──────── MATERIAL PROVIDED

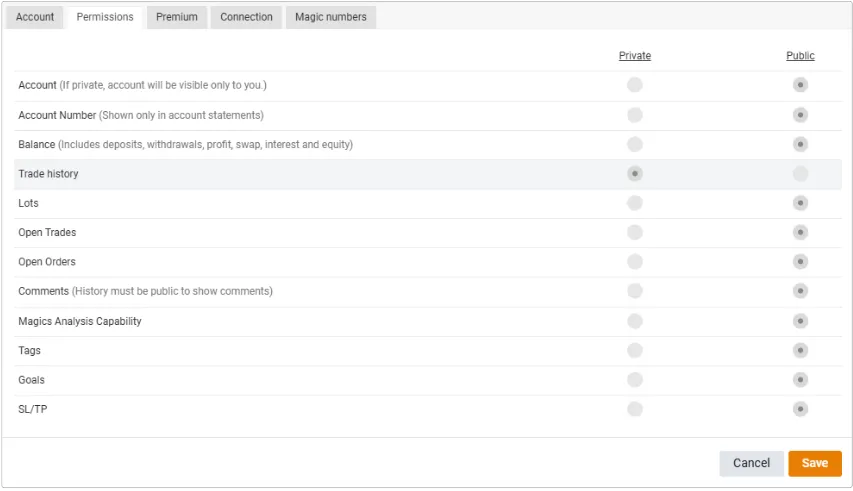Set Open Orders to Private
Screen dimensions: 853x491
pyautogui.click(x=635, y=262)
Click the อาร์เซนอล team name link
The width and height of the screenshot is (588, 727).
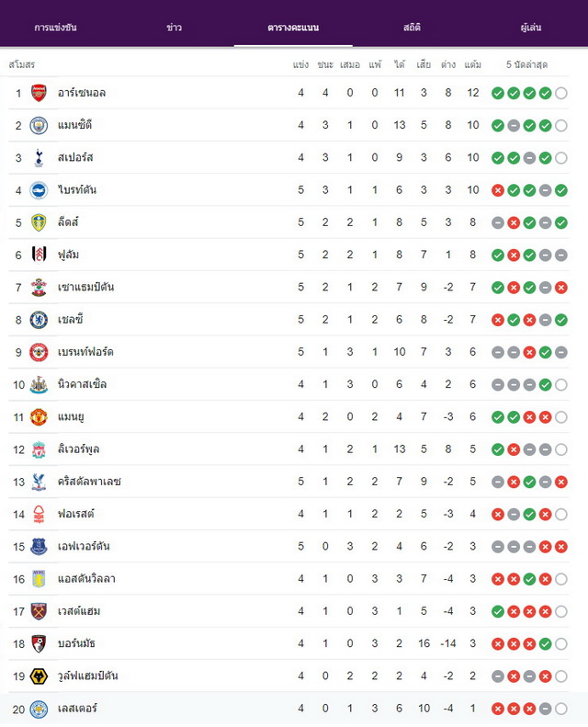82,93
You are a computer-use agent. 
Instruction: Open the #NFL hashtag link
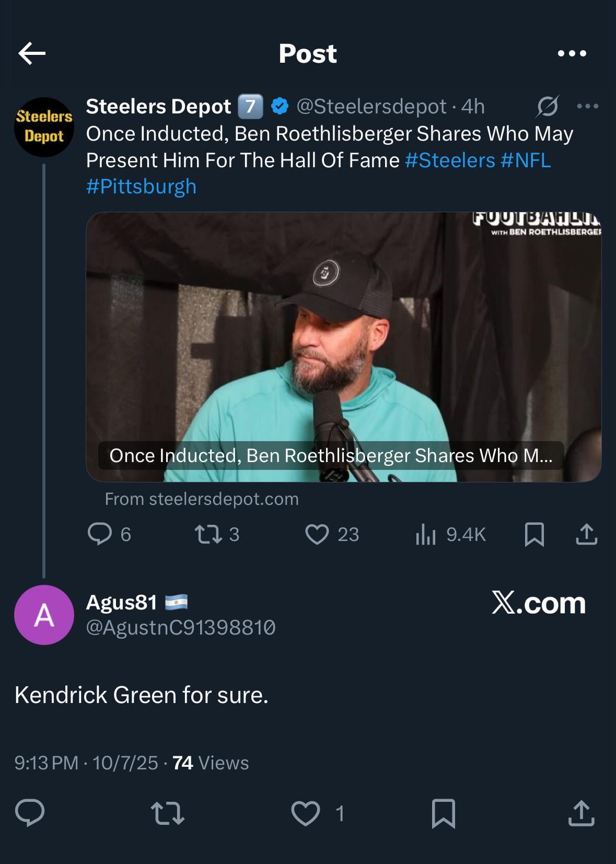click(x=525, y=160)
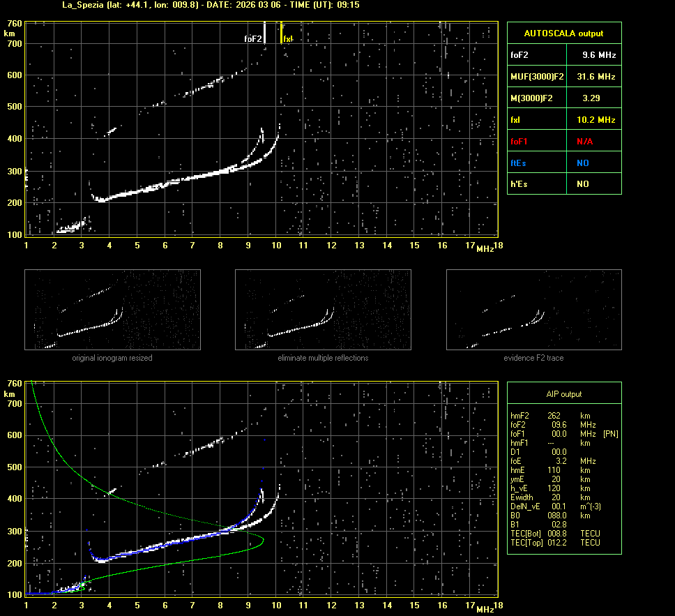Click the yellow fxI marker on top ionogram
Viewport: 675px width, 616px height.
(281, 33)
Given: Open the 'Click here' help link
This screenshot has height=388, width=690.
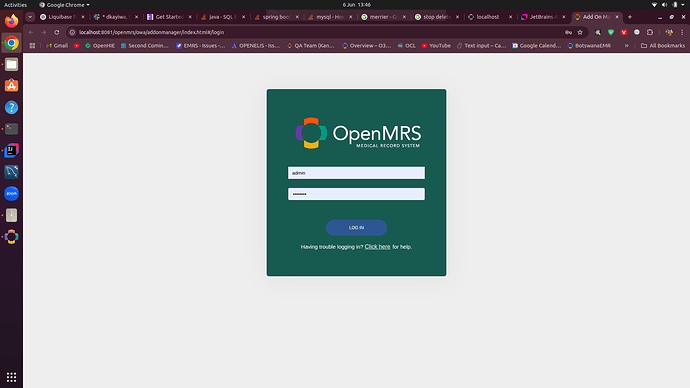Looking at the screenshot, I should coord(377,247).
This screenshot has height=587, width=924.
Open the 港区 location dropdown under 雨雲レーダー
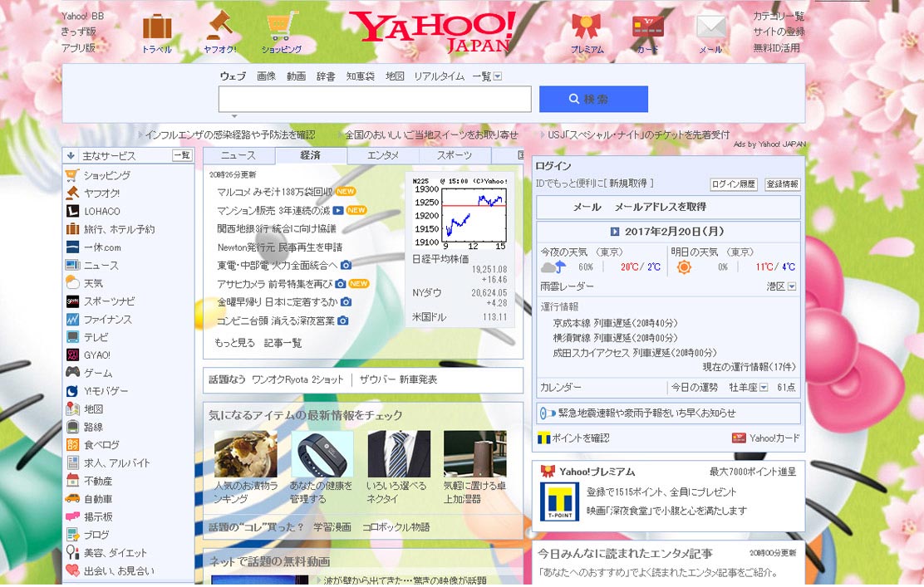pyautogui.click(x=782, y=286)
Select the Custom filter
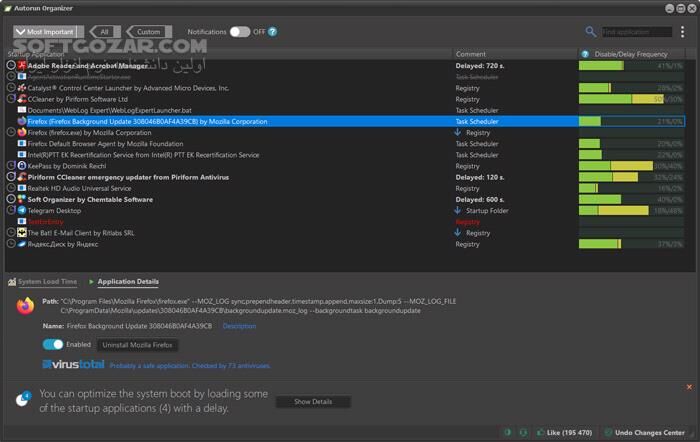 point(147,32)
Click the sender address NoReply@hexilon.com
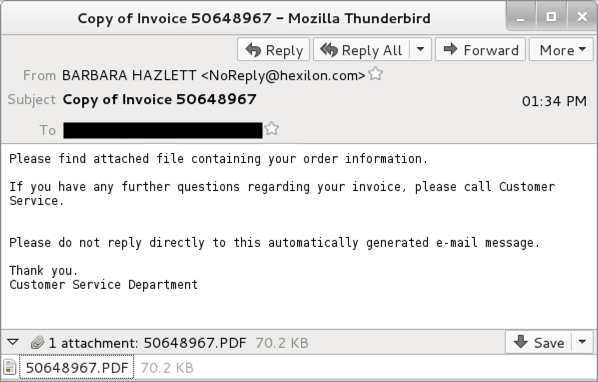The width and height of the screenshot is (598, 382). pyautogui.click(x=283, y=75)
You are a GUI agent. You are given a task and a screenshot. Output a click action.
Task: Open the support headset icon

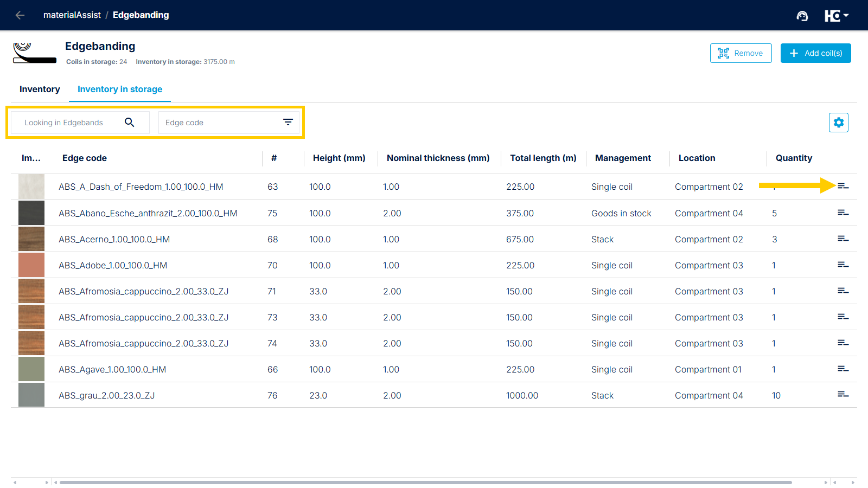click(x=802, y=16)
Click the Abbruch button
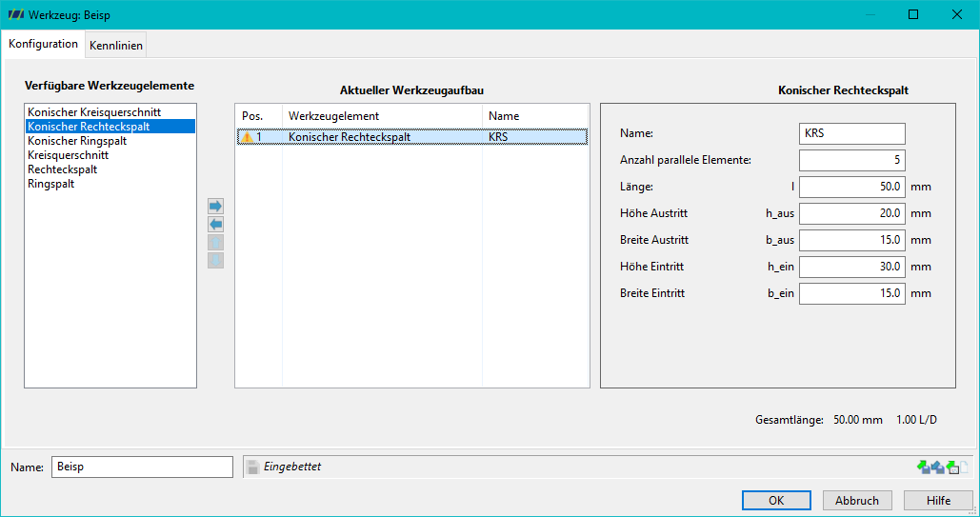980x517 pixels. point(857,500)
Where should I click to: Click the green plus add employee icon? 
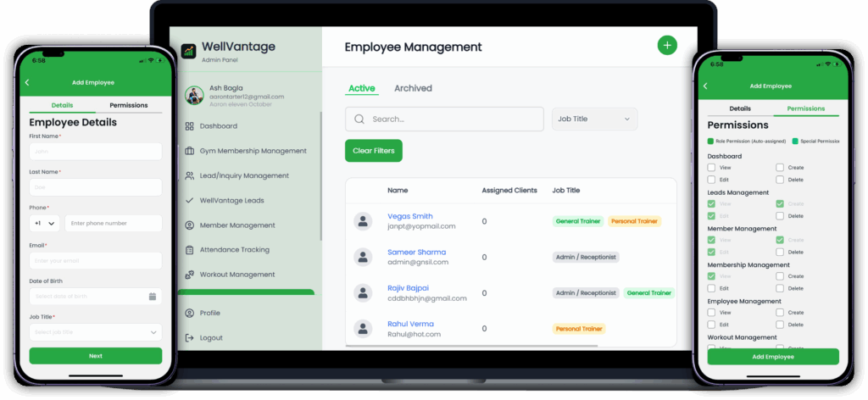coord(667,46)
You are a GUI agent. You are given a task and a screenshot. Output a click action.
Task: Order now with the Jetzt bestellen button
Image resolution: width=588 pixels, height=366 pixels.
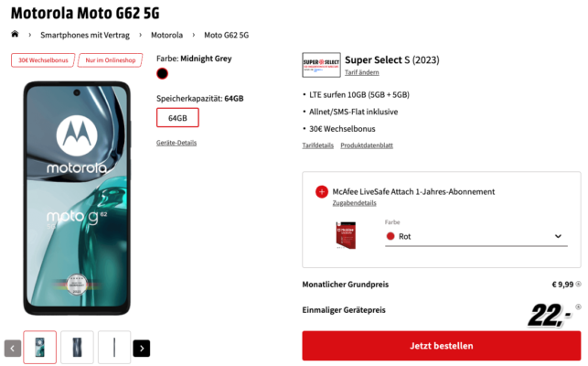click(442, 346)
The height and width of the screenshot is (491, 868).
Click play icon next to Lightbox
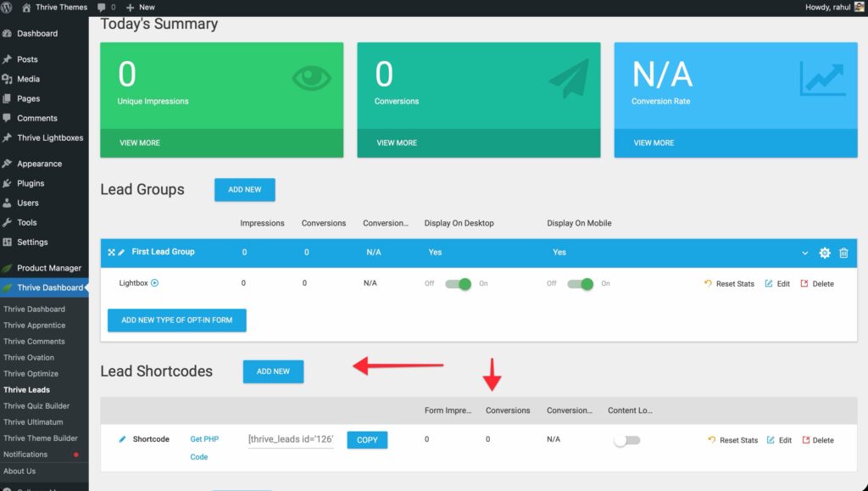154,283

────────────────

> _DIRECTIONS FOR THIS TASK_:
Between and including the line above that contains "Click the sender address NoReply@hexilon.com" and the line that contains "Task: Order now", restate every line word for word. Pictures stay out.

> _SOLVED PROBLEM_:
Click the sender address NoReply@hexilon.com
The width and height of the screenshot is (598, 382). pyautogui.click(x=283, y=75)
You are a GUI agent. You are given a task and a screenshot. Output a click action.
Task: Open the support headset icon

click(x=802, y=16)
Click the Abbruch button
980x517 pixels. point(857,500)
Where should I click to: Click the green plus add employee icon? 
coord(667,46)
You are a GUI agent. You are given a task and a screenshot. Output a click action.
Task: Order now with the Jetzt bestellen button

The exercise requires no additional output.